### Instructions to follow
Return only those lines of the listing in which "group" appears.
[[ Given information open ]]
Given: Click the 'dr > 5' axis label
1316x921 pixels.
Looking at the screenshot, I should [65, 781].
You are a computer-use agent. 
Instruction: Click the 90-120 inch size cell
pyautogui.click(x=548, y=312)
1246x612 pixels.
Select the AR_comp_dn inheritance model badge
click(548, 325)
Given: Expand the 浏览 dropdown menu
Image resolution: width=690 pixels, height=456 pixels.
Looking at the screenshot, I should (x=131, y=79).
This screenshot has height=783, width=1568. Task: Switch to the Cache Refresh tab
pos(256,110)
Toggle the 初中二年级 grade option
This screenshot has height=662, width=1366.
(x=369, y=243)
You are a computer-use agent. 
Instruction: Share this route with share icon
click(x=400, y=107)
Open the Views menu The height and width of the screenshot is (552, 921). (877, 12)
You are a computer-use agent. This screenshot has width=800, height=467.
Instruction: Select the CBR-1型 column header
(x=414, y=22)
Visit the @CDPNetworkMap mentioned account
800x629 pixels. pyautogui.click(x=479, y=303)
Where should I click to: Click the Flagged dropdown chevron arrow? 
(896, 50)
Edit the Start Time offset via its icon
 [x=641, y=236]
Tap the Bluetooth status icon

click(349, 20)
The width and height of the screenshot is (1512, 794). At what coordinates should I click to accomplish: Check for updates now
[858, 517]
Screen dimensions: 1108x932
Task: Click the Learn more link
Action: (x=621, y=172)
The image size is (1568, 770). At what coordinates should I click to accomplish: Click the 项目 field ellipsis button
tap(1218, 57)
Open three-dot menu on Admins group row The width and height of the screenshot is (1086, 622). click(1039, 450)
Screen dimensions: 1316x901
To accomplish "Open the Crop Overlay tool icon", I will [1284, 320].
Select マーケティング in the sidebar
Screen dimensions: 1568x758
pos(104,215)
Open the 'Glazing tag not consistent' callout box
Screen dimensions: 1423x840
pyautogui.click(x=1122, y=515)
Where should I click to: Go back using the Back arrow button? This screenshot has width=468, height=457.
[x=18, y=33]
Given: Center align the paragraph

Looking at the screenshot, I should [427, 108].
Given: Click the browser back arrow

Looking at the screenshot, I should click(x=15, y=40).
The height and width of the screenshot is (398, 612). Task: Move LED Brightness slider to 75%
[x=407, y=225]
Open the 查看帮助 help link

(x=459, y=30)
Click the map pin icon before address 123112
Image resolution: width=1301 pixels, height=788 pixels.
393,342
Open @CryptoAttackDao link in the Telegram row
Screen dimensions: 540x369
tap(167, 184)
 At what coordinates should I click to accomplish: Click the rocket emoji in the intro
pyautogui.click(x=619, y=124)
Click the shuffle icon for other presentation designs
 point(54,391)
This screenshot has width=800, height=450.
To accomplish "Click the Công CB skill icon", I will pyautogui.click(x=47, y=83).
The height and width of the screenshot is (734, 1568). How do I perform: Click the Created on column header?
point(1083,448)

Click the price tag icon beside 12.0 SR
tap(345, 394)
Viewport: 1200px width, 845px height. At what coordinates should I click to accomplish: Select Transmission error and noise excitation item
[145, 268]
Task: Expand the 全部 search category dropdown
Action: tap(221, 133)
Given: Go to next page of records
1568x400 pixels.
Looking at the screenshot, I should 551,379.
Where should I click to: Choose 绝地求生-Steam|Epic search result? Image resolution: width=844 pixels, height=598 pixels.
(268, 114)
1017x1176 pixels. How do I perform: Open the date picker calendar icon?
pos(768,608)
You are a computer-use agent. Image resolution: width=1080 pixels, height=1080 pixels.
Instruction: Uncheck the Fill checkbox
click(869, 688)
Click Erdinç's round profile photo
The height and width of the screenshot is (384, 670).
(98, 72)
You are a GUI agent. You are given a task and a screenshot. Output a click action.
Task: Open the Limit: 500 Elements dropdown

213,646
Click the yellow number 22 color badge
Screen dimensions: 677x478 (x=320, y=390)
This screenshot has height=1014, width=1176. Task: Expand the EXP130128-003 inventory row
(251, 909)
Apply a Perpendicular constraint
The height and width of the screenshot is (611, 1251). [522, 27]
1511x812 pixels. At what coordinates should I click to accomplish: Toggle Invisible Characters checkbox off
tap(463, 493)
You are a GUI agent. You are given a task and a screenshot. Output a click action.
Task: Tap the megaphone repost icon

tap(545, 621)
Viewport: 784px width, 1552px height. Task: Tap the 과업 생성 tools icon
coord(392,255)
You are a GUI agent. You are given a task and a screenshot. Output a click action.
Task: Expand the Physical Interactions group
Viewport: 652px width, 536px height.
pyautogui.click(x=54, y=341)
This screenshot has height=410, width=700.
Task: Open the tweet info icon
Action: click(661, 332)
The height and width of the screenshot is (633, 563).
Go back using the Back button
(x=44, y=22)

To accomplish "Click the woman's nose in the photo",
[[ Given information closed ]]
### Exercise solution
Open three-dot menu on Admins group row The width and height of the screenshot is (1086, 622). click(1039, 450)
Task: Expand the Physical Interactions group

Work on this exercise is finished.